Production of eicosanoids and other oxylipins by pathogenic eukaryotic microbes

Abstract

Oxylipins are oxygenated metabolites of fatty acids. Eicosanoids are a subset of oxylipins and include the prostaglandins and leukotrienes, which are potent regulators of host immune responses. Host cells are one source of eicosanoids and oxylipins during infection; however, another potential source of eicosanoids is the pathogen itself. A broad range of pathogenic fungi, protozoa, and helminths produce eicosanoids and other oxylipins by novel synthesis pathways. Why do these organisms produce oxylipins? Accumulating data suggest that phase change and differentiation in these organisms are controlled by oxylipins, including prostaglandins and lipoxygenase products. The precise role of pathogen-derived eicosanoids in pathogenesis remains to be determined, but the potential link between pathogen eicosanoids and the development of TH2 responses in the host is intriguing. Mammalian prostaglandins and leukotrienes have been studied extensively, and these molecules can modulate Th1 versus Th2 immune responses, chemokine production, phagocytosis, lymphocyte proliferation, and leukocyte chemotaxis. Thus, eicosanoids and oxylipins (host or microbe) may be mediators of a direct host-pathogen "cross-talk" that promotes chronic infection and hypersensitivity disease, common features of infection by eukaryotic pathogens.

FIG. 1.

Chemical structures of the 18- and 20-carbon fatty acid molecules that serve as the precursors for eicosanoid and oxylipin synthesis.

FIG. 2.

Synthesis of 1, 2, and 3 series prostaglandins: different C₂₀ fatty acids are used as precursors for the 1, 2, and 3 series prostaglandins (e.g., PGE₁, PGE₂, and PGE₃).

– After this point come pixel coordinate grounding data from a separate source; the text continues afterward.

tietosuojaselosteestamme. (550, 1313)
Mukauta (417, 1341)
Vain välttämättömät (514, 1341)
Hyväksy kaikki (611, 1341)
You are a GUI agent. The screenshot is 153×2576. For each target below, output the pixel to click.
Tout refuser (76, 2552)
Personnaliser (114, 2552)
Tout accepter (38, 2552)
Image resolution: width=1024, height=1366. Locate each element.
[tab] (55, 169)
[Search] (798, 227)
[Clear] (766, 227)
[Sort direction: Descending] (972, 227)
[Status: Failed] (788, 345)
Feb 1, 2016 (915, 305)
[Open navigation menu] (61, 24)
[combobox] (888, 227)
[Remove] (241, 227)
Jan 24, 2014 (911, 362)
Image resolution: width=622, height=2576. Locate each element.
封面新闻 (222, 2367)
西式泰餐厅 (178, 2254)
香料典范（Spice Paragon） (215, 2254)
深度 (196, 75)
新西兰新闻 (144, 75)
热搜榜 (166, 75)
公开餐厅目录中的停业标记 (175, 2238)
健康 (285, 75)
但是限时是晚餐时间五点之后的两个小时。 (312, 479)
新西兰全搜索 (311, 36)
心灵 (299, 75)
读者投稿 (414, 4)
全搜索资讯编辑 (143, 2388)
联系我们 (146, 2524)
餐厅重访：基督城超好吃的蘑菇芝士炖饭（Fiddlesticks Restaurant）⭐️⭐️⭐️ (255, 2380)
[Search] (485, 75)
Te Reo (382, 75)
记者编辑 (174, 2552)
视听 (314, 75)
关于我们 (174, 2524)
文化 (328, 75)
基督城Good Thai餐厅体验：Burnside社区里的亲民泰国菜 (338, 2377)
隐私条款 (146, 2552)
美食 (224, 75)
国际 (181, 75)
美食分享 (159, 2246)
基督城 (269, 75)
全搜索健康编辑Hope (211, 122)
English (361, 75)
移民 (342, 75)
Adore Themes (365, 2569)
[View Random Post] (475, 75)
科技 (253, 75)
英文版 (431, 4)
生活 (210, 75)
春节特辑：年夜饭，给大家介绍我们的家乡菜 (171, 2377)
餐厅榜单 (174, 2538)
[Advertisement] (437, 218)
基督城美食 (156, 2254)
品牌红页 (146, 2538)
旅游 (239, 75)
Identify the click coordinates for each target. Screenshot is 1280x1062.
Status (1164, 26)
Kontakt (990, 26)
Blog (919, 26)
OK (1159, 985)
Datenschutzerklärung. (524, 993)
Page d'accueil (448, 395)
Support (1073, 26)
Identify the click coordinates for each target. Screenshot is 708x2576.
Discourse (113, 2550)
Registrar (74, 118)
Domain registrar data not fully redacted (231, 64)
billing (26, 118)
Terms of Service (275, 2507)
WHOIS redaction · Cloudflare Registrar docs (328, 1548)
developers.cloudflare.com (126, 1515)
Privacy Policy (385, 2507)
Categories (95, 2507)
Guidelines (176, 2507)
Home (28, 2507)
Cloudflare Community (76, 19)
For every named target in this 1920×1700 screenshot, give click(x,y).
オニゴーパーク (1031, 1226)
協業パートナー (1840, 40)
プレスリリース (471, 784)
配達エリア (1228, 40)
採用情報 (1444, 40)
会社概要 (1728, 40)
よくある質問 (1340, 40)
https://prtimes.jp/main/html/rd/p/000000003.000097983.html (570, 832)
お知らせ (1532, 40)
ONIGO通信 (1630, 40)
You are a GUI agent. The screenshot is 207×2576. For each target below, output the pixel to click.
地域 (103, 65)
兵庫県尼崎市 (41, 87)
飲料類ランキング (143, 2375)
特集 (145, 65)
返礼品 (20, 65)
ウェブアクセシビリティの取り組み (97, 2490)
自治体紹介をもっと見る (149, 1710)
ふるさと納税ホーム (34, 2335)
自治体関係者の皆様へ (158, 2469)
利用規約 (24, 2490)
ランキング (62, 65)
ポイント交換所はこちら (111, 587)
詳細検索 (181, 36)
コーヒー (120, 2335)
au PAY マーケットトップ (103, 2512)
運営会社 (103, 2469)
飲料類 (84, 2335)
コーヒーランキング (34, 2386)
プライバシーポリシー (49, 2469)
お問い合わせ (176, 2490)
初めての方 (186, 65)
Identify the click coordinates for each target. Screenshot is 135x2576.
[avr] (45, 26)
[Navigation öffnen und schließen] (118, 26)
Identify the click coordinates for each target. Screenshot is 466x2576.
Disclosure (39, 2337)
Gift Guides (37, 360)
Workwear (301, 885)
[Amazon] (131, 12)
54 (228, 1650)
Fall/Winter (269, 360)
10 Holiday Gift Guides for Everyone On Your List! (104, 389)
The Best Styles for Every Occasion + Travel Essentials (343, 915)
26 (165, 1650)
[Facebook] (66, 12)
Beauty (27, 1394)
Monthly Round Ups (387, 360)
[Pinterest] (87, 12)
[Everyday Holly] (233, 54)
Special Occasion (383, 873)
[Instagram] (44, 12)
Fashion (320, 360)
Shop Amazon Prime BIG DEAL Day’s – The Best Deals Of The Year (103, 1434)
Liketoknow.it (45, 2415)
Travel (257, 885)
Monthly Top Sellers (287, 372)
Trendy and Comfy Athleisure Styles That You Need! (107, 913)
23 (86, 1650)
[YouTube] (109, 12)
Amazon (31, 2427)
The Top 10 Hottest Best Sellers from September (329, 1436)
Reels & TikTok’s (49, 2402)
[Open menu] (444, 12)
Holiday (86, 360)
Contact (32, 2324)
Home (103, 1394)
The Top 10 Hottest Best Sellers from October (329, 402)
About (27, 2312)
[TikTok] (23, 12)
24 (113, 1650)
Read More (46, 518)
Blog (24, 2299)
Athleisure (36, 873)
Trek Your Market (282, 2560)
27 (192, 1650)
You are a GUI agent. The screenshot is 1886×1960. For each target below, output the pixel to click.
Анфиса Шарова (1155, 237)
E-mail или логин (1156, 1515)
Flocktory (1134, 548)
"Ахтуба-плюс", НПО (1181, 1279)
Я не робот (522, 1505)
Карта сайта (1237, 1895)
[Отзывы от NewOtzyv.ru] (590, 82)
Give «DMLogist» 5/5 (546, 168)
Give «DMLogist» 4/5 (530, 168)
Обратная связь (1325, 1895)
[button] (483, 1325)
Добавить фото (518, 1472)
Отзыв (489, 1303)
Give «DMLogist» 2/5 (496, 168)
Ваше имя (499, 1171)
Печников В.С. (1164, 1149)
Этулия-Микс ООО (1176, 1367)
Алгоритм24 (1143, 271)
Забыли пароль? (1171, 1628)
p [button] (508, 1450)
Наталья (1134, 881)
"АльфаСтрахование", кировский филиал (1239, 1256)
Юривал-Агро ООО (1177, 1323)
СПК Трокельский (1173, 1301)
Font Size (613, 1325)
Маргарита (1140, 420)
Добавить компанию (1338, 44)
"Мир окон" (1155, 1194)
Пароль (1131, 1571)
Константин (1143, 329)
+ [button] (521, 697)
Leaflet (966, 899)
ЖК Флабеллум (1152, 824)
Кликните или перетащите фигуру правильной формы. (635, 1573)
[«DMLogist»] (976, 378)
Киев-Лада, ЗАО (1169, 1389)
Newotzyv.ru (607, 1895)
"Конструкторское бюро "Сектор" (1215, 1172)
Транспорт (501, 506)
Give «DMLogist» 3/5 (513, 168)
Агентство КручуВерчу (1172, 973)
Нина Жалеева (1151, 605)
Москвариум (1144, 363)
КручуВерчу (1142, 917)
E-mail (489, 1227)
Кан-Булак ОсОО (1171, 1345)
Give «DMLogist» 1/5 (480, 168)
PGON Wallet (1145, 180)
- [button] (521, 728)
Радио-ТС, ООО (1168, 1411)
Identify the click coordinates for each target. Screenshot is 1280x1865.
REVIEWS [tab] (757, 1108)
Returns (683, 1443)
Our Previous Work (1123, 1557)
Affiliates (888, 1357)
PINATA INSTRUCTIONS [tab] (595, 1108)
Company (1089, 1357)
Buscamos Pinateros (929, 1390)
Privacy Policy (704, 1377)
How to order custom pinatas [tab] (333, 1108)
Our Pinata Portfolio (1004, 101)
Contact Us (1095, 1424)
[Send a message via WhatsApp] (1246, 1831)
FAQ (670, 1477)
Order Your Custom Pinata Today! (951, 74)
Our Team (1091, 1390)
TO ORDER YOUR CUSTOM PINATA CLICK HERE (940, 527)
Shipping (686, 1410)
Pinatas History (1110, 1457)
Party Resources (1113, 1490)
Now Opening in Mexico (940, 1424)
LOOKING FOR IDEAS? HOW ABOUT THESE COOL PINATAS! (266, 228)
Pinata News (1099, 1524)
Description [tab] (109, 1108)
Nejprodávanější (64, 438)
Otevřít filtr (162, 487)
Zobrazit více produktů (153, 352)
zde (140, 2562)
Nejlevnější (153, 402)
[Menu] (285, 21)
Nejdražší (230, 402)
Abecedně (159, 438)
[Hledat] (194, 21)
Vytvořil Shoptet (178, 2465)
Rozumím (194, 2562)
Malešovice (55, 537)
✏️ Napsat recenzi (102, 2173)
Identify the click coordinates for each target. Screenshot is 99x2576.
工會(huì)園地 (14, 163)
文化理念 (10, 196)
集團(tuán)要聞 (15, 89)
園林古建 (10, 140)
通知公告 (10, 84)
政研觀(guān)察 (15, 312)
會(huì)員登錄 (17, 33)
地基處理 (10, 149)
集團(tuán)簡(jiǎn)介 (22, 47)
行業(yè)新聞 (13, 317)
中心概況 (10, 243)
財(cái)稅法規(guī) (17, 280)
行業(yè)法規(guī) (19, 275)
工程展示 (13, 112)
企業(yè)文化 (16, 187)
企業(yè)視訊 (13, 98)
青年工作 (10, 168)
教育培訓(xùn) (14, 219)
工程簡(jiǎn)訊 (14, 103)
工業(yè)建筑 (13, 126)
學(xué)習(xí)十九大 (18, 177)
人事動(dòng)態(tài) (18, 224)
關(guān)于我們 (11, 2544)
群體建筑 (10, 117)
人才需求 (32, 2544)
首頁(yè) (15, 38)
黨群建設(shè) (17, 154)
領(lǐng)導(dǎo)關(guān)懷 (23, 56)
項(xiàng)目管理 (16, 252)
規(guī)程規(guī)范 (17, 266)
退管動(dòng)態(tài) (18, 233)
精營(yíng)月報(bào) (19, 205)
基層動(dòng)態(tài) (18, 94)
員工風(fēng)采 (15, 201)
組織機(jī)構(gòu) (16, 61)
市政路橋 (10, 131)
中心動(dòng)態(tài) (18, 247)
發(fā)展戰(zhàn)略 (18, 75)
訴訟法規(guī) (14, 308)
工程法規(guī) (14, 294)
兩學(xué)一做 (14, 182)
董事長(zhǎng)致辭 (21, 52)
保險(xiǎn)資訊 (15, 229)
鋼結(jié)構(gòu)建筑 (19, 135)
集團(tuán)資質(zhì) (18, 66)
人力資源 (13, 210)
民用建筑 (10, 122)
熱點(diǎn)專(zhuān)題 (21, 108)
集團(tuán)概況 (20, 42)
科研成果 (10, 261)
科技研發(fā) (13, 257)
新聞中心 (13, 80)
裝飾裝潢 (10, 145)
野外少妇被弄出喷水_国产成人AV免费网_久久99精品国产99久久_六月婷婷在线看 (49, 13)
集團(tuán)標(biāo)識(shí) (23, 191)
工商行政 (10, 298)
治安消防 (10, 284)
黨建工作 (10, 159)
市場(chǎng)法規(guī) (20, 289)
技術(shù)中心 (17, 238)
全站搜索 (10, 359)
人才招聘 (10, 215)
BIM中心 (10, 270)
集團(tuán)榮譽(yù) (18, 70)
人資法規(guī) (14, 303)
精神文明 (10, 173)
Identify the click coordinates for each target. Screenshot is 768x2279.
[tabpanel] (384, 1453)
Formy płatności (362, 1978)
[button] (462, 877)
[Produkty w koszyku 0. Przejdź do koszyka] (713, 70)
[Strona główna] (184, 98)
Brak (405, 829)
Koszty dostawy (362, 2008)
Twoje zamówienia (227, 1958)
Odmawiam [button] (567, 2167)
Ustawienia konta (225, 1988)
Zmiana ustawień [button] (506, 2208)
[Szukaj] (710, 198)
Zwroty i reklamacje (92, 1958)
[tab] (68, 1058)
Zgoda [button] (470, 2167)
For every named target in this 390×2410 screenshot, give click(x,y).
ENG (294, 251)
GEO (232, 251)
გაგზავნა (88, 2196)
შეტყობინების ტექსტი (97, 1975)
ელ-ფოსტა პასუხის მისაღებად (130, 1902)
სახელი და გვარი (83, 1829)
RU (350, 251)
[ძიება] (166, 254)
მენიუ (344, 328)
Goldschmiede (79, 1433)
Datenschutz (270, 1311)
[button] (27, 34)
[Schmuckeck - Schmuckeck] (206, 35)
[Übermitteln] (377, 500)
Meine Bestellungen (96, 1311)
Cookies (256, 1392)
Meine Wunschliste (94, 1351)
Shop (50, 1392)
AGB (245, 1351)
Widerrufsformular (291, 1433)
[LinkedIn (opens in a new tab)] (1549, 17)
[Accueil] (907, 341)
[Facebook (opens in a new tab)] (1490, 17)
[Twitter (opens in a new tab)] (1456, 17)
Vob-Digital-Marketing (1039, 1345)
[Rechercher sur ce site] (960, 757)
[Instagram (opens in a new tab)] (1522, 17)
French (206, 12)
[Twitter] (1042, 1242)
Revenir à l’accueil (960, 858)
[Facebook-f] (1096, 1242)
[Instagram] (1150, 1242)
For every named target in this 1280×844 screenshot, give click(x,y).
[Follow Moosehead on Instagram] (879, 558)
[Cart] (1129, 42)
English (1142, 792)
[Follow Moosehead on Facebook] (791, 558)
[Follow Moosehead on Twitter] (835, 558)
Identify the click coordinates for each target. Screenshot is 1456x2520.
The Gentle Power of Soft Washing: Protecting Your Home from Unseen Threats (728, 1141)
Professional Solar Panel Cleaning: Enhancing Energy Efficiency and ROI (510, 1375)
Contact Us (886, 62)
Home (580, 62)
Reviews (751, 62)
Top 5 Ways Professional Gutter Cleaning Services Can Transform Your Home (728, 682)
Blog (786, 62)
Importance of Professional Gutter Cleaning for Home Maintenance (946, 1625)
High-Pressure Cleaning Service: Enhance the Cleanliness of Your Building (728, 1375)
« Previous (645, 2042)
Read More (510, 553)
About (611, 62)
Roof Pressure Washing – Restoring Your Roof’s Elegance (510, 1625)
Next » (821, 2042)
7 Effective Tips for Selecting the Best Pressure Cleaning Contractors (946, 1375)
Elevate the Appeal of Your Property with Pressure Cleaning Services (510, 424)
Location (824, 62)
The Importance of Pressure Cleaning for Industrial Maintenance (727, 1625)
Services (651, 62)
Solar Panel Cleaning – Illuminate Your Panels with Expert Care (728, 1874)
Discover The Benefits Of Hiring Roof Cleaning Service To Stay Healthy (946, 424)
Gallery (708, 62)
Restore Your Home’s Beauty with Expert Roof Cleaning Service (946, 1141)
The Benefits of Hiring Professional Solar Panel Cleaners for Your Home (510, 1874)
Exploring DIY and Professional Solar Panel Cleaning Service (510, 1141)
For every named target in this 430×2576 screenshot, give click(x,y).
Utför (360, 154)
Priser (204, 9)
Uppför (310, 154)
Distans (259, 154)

The series number corresponds to the number of double bonds in the fatty acid side chains of the prostaglandin.

FIG. 3.

Pathways to prostaglandin and leukotriene synthesis from arachidonic acid. Cysteinyl leukotrienes include LTC₄, LTD₄, and LTE₄.

FIG. 4.

Mechanism of cyclooxygenase action. The formation of PGH₂ is a two-step process beginning with the addition of two dioxygen molecules to arachidonic acid, followed by reduction of the peroxide at C-15.

FIG. 5.

Jasmonic acid synthesis. The jasmonic acid cascade is utilized by plants and represents an alternative method for the formation of prostanoid-like molecules without a cyclooxygenase. 13-HpOTE, 13-hydroperoxyoctadecatrienoic acid.

FIG. 6.

Mechanism of lipoxygenase action. The first hydrogen abstraction takes place from a doubly allylic methylene (a CH₂ group flanked on either side by -CH=CH-), followed by the attack of a dioxygen molecule at C-2 from the radical and subsequent bond rearrangement.

FIG. 7.

Other fungal lipid signaling molecules. (a) trans,trans stereoisomer of farnesol (C₁₅H₂₆O₅), a quorum-sensing molecule in Candida albicans. (b and c) Diacylated urea compounds isolated from Saccharomyces cerevisiae that have recently been identified as chemoattractant molecules.

FIG. 8.

Formation of lipoxins by lipoxygenases. Lipoxin A₄ is another eicosanoid derivative of lipoxygenases that has recently been implicated in the immune response to Toxoplasma gondii. 5-LOX, 5-lipoxygenase; 12-LOX, 12-lipoxygenase; 15-LOX, 15-lipoxygenase; HpETE, hydroperoxyeicosatetraenoic acid.